________________ CM . . . . Volume XVIII Number 14 . . . . December 2, 2011


The Ice Bear.

Jackie Morris.
London, Eng.: Frances Lincoln Children's Books (Distributed in Canada by Publishers Group Canada), 2010.
36 pp., hardcover, $17.95.
ISBN 978-1-84507-968-0.

Subject Headings:
Bears-Juvenile fiction.
Arctic peoples-Juvenile fiction.
Arctic regions-Juvenile fiction.

Grades 3-6 / Ages 8-11.

Review by Barb Janicek.

*** /4



In the beginning of time people and animals lived together on the earth and there was no difference between them. Bear, human, raven, fox, even snow and ice, all had spirit, all had soul. The air was pure and clear as crystal. Words held a magic. A word spoken in a chance, a wish or a whisper would hold a magic that would shape the world.

Into this world they were born, in the dark months, when the cold and the wind turned water to stone. So small. She held them close to keep them warm in the blue ice cave that was their world.

But Raven tricked her. She stole away one child, carried him high into the darkness of winter, over the frozen sea. The bear wept when she found that her cub had gone. Her ice tears formed scars on her cheeks. She held her one child safer and closer and waited for the sun to rise.

But she never forgot.

A mother polar bear gives birth to two cubs. She is heartbroken when Raven steals one away. Elsewhere, a hunter is returning home when he comes across the bundle that Raven has left in the snow: a child. The parents love and care for the child for seven years, with Raven watching over him from afar, until it is time to reunite him with his bear-mother. The child follows a trail of amber being led by Raven, of course until he is separated from his human family and is lost. That is when the bears find him. He's certain that he will die, until he is recognized as "brother."

internal art      His father, searching, comes upon the traces of his son and the bears. Thinking that his son is dead, the father vows to kill the bear who took his son. He nearly does so, but his son steps between him, and "Raven's cry broke the spell of bloodlust." Torn between his two families, the boy decides to divide his time between them, and he is given the ability to shape-shift, thus uniting the animal and human world. "One spirit, one heart, one soul, one people."

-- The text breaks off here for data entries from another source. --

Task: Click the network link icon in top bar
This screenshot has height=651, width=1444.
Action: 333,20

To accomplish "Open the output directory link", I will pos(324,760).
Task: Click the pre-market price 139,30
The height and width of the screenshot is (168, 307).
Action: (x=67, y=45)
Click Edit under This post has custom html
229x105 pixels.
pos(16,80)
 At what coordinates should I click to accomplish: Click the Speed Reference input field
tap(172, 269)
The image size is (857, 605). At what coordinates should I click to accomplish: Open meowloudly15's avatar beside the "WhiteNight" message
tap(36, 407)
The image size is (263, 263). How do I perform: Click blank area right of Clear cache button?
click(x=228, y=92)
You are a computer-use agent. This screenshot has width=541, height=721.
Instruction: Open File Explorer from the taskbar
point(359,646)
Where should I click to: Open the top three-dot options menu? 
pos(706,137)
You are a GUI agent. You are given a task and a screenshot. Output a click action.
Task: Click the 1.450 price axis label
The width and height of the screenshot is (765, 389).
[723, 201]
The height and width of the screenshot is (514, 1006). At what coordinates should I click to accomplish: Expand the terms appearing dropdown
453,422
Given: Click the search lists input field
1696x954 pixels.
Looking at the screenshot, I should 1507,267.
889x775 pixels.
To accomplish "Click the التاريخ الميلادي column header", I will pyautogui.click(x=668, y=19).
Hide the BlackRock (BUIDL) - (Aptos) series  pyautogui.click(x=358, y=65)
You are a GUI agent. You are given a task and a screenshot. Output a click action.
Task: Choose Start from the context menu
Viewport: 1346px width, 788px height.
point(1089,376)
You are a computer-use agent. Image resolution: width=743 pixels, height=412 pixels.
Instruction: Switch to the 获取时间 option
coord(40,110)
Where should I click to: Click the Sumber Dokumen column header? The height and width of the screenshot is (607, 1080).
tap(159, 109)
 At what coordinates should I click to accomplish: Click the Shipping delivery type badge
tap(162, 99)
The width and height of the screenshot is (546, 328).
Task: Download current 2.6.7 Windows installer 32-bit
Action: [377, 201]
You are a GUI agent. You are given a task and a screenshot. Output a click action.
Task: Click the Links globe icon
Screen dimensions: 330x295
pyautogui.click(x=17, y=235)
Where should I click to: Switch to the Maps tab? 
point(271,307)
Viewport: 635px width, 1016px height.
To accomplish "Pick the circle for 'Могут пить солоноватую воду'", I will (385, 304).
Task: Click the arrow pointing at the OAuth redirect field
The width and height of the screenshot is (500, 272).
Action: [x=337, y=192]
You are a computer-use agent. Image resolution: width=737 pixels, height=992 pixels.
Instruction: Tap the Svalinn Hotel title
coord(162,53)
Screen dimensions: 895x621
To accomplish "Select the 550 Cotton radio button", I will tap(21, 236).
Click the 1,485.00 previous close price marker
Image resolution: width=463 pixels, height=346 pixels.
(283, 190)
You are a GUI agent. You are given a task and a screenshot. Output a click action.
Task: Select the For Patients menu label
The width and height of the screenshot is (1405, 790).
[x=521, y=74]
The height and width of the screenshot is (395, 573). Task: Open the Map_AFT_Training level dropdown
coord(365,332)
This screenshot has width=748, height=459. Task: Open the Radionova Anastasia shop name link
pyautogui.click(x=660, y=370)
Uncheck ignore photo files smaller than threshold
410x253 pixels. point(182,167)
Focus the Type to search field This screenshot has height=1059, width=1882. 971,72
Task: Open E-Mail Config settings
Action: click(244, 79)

      Written in a style evocative of mythology or folklore, the story of Ice Bear is about respect for the natural world. That Morris has to set it in the beginning of time is a reflection on how far we have strayed from that feeling of connectedness. Unlike traditional myths or legends, which usually have a clear moral, lesson, or explanation of the world, Morris does not explicitly state what the reader is meant to take away from the book. It is never made clear why Raven takes the bear cub, beyond being an established trickster in many cultures, nor why it is Raven who brings the boy back and who breaks the spell. For that reason, despite the picture book format, the story is more suitable for an older audience.

      The real strength of Ice Bear is in its illustrations. Jackie Morris uses watercolours to evoke the cold, harsh climate of the Arctic as well as the warmth of familial bonds. There is texture and detail in every brush stroke.

      Ice Bear is the kind of picture book that adults love: impeccably detailed and artistic illustrations, paired with poetic prose, reminiscent of classic folklore or fairy tales. Whether it will have as broad appeal to children remains to be seen. It should be part of any school or library collection so that they have the opportunity to discover it.


Barb Janicek is a children's librarian with Kitchener Public Library, in Kitchener, ON.